> **SELECTED PASSAGE**:
In Depth

The Kolkata cleric’s Kashmir chronicle

Four years before the armed uprising, he came to Kashmir on an educational trip. Kolkata was still Calcutta when he decided to stay with the defiant population and braved hostilities on them. With the conflict-battered community’s support, he eventually became an address of the popular eatery in uptown Srinagar.

The day is falling, but Calcutta Sweets, popularly known as Molvi Saab’s Dhaba, remains the bustling zone in Srinagar’s Hyderpora. Inside sits a group of tiresome labourers from Bihar , and some chirpy local boys — eagerly waiting for their ‘order’.

The place resounds with debate. The local boys, mostly teens, are mapping the current political situation of Kashmir, with rage and reason. As they talk, a non-local boy smiles and grins, near the counter, as if following every single word being exchanged over the table.

But before one could confuse him with any other non-local around, he comes forward to take your order in soft-accented Kashmiri.

> **ACTIVITY LIST**:
(a) In the Kolkata cleric article, write out the part that begins at the words "The day is falling, but" and stops after "over the table.", substituting "busy" for "bustling".
(b) According to the Kolkata cleric article, by what name is Calcutta Sweets popularly known?
(c) Continue the Kolkata cleric article from its final sentence.

> **DATA PROVIDED**:
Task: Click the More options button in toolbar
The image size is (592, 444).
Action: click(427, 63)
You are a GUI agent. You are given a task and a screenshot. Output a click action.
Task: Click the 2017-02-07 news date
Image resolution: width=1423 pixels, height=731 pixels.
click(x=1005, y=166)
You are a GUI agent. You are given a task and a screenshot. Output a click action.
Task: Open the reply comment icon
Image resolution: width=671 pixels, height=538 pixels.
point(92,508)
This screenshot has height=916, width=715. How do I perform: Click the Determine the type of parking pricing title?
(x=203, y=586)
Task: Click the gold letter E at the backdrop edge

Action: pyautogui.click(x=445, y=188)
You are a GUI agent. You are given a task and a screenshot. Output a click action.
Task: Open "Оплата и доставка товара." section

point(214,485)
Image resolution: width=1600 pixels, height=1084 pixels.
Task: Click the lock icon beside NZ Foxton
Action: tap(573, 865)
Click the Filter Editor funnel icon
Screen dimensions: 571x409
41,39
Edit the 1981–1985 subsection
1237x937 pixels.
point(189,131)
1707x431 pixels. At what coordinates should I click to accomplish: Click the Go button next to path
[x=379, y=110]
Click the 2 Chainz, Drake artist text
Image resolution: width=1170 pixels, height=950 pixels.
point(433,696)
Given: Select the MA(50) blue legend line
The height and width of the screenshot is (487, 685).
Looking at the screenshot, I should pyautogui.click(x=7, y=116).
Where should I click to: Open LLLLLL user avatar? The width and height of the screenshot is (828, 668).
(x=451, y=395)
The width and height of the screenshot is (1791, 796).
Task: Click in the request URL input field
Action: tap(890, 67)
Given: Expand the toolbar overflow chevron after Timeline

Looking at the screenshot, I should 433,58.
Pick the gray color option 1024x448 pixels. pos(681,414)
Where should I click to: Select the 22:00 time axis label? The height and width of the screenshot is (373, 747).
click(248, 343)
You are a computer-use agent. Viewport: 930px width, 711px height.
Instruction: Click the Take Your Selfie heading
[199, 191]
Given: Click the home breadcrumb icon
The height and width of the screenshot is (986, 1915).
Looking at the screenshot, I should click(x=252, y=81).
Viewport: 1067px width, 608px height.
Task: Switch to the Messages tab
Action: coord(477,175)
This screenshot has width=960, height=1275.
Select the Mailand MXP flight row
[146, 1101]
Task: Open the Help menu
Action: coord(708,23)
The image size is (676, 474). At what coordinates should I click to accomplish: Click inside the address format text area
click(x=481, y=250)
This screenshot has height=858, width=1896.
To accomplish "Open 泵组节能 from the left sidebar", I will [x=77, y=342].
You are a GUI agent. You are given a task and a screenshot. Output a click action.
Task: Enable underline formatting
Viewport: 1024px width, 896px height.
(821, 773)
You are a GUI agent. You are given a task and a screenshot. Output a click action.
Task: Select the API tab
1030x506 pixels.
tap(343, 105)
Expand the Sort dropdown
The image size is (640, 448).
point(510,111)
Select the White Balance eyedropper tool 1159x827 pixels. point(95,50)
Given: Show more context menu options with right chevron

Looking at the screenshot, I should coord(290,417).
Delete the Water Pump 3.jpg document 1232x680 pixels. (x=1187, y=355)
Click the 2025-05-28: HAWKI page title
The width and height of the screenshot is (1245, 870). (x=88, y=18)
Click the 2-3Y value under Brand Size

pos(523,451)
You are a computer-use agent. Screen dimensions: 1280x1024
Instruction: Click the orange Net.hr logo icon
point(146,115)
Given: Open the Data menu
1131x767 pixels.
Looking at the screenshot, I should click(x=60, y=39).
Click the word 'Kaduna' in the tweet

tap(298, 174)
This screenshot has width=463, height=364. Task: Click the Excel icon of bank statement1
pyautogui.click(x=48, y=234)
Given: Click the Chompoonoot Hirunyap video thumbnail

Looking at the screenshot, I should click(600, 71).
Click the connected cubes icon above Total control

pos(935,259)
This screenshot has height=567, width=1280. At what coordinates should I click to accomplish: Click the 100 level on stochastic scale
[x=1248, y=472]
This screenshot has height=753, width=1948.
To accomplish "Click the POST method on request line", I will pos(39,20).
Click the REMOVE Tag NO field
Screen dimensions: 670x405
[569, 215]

> **ACTIVITY ANSWERS**:
(a)
The day is falling, but Calcutta Sweets, popularly known as Molvi Saab’s Dhaba, remains the busy zone in Srinagar’s Hyderpora. Inside sits a group of tiresome labourers from Bihar , and some chirpy local boys — eagerly waiting for their ‘order’.

The place resounds with debate. The local boys, mostly teens, are mapping the current political situation of Kashmir, with rage and reason. As they talk, a non-local boy smiles and grins, near the counter, as if following every single word being exchanged over the table.

(b) Molvi Saab's Dhaba

(c)
He’s Kaleem-ullah, seemingly a specimen, of an age-old adage: appearances are deceptive. He seems as much Kashmiri when he talks, as the other chirpy boys around.

The boy is the younger son of Sheikh Mujeeb-u-Rehman or Molvi Saab — the man running the Dhaba.

Kaleem-ullah, Mujeeb’s son.

Before coexisting in the society like its inseparable part, Rehman in his 33 years of stay in Kashmir had come a long way.

It was 1985 when he first came to the valley to get himself enrolled in Arabic diploma course at Kashmir University. But as the varsity wasn’t offering any such course then, the boy in his early 20s felt frustrated. He stayed for a while, and started spending hours reading at Naseem Bagh.

“I always wanted to seek education and read,” he says, attending the mounting rush at his eatery. “I was in my 3rd standard when I used to walk to my uncle’s house to read a Bengali newspaper.”

He had brought the same habit to Kashmir, where for the first few years, he found himself roaming like a nomad in meadows.

To sustain himself, he began teaching the Holy Quran at different seminaries, besides joining some schools. In between, he tried to go the Kashmiri artisans’ way: exporting Kashmiri Shawl, and cloth to West Bengal.

But as the venture didn’t prove resourceful for him, he focused again on his core competence area — Education, and completed his Molvi Fazil degree from Calcutta University.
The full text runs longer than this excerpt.